2020/10/25読書メモ
『人が人を裁くという』小坂井敏晶⑤
十分に訓練された捜査官は、被疑者の嘘を見分ける能力に長けており、犯人と確信した者だけを取り調べるので、嘘の自供を引き出す危険はないと取り調べ用の教科書は解説する。しかしこれは過信だ。実証研究によると、嘘を正確に見抜く能力は人間に備わっていない。訓練をいくら積んでも無理なのである。
大学生と警察官を対象にした実験によると、訓練の結果、人の言動に疑いを抱く傾向は強くなるが、判断力は向上しない。しかしそれでも、自分の判断が正しいという思い込みは強くなることがわかる。
(例え家族や親しい友人であっても、自分以外の人間の心の中なんて正確には分からないよね。逆に親しい関係ほど、相手のことが分かると思う傾向が強くなると思うので、それは単なる思い込みだと認識し、手を抜かずにちゃんとコミュニケーションを取らねばならないだろう。)

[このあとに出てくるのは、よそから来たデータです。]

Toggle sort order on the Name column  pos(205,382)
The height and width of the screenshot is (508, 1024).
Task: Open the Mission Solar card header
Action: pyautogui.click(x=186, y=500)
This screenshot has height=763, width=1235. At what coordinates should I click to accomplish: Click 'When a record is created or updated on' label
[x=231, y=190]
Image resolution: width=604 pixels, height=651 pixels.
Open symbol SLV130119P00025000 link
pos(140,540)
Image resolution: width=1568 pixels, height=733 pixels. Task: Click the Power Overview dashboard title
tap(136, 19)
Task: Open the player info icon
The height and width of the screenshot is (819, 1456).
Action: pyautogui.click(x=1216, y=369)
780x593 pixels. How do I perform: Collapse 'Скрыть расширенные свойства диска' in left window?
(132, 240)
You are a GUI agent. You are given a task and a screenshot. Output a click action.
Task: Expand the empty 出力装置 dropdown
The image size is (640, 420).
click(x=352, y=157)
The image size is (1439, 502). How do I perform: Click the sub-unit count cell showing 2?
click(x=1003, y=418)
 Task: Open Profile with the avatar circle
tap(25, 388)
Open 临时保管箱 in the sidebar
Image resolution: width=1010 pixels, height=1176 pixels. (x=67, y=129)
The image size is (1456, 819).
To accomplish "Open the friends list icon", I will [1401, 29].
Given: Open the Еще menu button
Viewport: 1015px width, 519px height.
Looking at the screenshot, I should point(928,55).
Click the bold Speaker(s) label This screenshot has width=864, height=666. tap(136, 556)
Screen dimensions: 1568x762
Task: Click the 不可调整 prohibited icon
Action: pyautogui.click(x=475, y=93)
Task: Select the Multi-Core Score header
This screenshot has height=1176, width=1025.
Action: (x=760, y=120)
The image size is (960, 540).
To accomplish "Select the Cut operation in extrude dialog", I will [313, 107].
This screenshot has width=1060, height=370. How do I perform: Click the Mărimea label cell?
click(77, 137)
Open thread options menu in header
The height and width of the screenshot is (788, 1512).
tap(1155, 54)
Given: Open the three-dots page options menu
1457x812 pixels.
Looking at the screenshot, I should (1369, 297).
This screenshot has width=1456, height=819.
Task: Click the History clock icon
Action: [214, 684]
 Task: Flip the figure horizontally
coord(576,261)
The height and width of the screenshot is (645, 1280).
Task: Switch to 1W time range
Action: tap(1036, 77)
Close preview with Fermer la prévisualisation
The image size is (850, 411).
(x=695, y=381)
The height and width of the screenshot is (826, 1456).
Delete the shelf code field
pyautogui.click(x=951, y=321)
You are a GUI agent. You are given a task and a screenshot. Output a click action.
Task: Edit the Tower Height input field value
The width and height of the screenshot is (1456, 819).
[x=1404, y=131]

ある方向に行動を起こすと、同じような行動を続ける傾向が人間にはある。否認の物語を一度でも展開させると、その後で自白に転じさせるのは困難だ。逆に、いったん自白を始めれば、後は堰を切ったように他の事実も白状しやすい。
(日常生活でも、ちょっとした嘘をついてしまうと、ずっとそれを続けなければいけないことがあると思うので、最初が肝心だなあ。)
孤立の効果。厳しい取調べを受け続ける被疑者にとって、家族など大切な人から見放されるのはとても辛い。外からの支えがあるかないかが、虚偽の自白に堕ちるかどうかを分け隔てると言っても過言ではない。
土田・日石・ピース缶爆弾事件の被疑者は、検事の言葉に翻弄され、無実の主張を諦めていた。その態度を決定的に崩したのが、父親から受け取った一通の手紙だった。
「お前は勇気を出して、本当のことを述べよ。父母もおばあちゃんも、いくら費用がかかろうと、年月がかかろうと、徹底的にお前を守り続ける決意をした。一時の安易な気持ちを捨てて、真実に立ち向かう勇気を持て。」
(犯罪の被疑者に限らず、人が前向きに生きられるかどうかは、孤立していないこと。人間の生きる目的は、仲間と飲んで食って歌ってワイワイ楽しく生きること、と言った人がいたが、集団で何か事をなすというのは、生物としての人間の特徴だろう。社会的な生物である人間の強みであり、弱みでもある。)